[Saved entries]

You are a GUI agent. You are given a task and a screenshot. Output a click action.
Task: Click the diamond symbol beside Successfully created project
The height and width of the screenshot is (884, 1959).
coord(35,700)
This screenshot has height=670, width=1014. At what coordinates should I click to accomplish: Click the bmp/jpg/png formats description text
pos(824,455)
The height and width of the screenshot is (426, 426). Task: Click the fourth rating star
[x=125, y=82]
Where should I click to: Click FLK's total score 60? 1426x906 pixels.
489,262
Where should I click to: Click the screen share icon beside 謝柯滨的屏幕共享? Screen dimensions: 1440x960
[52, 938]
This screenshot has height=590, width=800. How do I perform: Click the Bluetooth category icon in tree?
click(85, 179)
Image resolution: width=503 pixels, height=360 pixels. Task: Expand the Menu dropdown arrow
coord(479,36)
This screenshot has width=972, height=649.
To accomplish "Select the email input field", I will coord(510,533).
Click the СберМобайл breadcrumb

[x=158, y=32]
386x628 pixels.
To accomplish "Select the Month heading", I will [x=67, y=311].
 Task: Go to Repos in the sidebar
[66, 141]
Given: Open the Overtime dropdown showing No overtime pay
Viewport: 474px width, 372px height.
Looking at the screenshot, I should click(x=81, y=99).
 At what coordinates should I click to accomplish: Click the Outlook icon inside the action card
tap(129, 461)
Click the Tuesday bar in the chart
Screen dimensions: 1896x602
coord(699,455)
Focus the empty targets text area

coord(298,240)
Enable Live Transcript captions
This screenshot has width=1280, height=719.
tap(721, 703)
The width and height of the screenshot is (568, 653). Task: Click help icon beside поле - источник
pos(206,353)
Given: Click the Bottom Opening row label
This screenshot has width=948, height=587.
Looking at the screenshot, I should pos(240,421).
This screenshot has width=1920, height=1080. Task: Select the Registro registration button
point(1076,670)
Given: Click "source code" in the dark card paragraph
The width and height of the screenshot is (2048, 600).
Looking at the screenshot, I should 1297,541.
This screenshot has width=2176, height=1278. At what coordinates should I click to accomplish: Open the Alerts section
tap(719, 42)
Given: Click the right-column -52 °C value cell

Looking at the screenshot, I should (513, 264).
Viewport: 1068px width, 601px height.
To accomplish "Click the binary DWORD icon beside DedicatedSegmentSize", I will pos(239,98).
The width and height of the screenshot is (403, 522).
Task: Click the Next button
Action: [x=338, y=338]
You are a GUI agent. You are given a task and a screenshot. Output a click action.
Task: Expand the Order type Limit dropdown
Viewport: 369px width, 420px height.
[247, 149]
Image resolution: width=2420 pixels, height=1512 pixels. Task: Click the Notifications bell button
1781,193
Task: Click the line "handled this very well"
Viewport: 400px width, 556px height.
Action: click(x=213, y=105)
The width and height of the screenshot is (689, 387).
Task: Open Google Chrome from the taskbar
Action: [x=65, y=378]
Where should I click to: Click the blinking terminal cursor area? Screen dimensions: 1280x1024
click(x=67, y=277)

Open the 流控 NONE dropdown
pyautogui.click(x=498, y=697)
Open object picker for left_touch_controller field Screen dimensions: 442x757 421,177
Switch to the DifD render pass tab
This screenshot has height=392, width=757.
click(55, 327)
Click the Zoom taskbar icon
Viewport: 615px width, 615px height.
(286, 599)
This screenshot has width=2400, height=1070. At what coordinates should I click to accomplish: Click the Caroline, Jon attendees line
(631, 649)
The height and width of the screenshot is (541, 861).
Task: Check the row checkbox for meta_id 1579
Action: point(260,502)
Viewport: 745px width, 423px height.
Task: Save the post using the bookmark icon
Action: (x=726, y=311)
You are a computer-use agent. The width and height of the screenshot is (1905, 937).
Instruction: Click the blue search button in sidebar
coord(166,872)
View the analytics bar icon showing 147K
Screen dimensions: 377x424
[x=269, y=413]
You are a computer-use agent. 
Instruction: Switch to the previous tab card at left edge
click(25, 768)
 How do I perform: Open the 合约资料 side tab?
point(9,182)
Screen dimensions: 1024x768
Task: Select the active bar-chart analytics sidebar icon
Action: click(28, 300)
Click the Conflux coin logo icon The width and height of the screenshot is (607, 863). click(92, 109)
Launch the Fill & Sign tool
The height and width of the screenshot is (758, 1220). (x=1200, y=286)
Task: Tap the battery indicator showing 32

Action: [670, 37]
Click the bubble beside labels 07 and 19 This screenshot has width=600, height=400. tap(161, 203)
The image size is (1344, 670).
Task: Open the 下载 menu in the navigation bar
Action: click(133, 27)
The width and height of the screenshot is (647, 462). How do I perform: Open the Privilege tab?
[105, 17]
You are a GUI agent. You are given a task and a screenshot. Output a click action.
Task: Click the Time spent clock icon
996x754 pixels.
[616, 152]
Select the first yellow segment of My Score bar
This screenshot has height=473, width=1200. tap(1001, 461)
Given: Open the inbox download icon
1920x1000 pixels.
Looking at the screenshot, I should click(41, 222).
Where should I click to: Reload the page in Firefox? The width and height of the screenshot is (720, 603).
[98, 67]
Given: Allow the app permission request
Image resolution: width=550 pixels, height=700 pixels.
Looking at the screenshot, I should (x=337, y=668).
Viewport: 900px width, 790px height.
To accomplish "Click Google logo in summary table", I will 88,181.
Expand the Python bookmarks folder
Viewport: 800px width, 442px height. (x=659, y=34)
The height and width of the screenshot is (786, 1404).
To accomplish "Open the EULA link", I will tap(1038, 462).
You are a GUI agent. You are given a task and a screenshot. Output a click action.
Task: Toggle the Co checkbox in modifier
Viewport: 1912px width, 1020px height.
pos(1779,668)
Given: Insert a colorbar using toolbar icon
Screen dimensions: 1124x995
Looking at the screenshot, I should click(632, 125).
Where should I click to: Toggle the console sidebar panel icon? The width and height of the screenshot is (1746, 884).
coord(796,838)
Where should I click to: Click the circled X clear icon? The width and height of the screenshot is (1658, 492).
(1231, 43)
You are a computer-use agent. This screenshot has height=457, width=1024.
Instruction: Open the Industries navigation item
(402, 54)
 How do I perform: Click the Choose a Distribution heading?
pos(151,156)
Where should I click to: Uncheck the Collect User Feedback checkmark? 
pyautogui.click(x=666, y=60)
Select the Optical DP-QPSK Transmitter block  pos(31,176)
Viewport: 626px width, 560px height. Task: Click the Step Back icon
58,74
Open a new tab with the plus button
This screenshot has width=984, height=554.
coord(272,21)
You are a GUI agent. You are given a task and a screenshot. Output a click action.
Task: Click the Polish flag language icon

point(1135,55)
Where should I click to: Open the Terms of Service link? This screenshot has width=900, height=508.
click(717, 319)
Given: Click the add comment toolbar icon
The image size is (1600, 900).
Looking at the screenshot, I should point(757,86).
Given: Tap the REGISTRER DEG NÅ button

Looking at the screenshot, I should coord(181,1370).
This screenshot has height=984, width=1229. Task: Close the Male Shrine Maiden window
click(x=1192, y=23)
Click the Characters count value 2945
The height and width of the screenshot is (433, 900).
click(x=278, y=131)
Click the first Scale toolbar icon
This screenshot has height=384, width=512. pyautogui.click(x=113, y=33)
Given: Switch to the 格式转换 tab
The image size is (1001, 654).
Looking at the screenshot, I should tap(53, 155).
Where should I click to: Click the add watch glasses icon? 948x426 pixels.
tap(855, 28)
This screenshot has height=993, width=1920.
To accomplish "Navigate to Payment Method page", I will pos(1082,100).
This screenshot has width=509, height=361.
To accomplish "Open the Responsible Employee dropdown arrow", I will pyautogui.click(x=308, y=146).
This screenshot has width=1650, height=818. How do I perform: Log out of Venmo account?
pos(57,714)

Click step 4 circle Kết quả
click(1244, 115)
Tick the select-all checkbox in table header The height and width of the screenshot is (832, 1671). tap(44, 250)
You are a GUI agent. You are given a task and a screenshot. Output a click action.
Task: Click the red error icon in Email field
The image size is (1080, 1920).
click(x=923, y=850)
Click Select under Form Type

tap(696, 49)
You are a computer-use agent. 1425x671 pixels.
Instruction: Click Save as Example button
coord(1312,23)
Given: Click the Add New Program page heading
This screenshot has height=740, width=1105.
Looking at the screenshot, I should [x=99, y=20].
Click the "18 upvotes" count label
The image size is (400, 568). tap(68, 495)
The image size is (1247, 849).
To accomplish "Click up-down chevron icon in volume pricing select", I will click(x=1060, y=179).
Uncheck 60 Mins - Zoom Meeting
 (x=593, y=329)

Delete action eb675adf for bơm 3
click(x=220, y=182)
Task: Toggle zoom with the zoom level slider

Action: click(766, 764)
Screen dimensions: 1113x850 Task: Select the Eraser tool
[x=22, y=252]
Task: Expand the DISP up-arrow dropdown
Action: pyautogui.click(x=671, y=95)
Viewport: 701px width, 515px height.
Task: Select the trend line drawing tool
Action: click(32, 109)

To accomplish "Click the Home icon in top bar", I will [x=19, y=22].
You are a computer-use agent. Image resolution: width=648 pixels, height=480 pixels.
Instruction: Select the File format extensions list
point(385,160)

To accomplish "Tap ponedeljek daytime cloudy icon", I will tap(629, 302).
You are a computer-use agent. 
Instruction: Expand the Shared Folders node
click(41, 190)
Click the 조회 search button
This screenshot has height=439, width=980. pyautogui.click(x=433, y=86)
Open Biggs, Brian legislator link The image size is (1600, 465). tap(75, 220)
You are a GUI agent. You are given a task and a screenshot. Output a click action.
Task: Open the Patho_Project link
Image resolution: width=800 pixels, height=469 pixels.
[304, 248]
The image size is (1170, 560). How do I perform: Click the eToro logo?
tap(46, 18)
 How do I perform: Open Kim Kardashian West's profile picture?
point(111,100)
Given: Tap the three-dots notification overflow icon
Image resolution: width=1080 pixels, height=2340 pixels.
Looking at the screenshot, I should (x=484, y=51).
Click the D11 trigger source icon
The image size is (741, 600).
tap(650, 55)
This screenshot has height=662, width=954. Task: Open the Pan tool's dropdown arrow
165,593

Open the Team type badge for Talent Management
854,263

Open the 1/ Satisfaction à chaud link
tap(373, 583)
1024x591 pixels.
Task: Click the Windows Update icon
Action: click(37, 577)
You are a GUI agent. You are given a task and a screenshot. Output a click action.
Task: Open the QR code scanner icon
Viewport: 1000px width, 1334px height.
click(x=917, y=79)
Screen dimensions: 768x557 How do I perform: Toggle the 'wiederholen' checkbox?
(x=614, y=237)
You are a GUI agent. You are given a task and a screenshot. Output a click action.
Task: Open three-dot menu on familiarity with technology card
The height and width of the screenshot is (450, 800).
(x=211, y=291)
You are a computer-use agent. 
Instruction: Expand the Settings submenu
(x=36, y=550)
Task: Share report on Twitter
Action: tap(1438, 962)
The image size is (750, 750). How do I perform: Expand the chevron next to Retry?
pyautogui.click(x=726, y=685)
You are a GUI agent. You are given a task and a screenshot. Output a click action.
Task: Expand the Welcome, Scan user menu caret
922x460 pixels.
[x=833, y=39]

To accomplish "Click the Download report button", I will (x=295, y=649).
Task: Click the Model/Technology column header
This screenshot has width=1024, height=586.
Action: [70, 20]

## TASK TO CARRY OUT
Could you reproduce, exactly, every line above from the line with "Given: Allow the app permission request" to the line with "Select the Optical", and no other line? Both ends count.

## RESULT OF THIS EXERCISE
Given: Allow the app permission request
Image resolution: width=550 pixels, height=700 pixels.
Looking at the screenshot, I should (x=337, y=668).
Viewport: 900px width, 790px height.
To accomplish "Click Google logo in summary table", I will 88,181.
Expand the Python bookmarks folder
Viewport: 800px width, 442px height. (x=659, y=34)
The height and width of the screenshot is (786, 1404).
To accomplish "Open the EULA link", I will tap(1038, 462).
You are a GUI agent. You are given a task and a screenshot. Output a click action.
Task: Toggle the Co checkbox in modifier
Viewport: 1912px width, 1020px height.
pos(1779,668)
Given: Insert a colorbar using toolbar icon
Screen dimensions: 1124x995
Looking at the screenshot, I should click(632, 125).
Where should I click to: Toggle the console sidebar panel icon? The width and height of the screenshot is (1746, 884).
coord(796,838)
Where should I click to: Click the circled X clear icon? The width and height of the screenshot is (1658, 492).
(1231, 43)
You are a computer-use agent. This screenshot has height=457, width=1024.
Instruction: Open the Industries navigation item
(402, 54)
 How do I perform: Click the Choose a Distribution heading?
pos(151,156)
Where should I click to: Uncheck the Collect User Feedback checkmark? 
pyautogui.click(x=666, y=60)
Select the Optical DP-QPSK Transmitter block  pos(31,176)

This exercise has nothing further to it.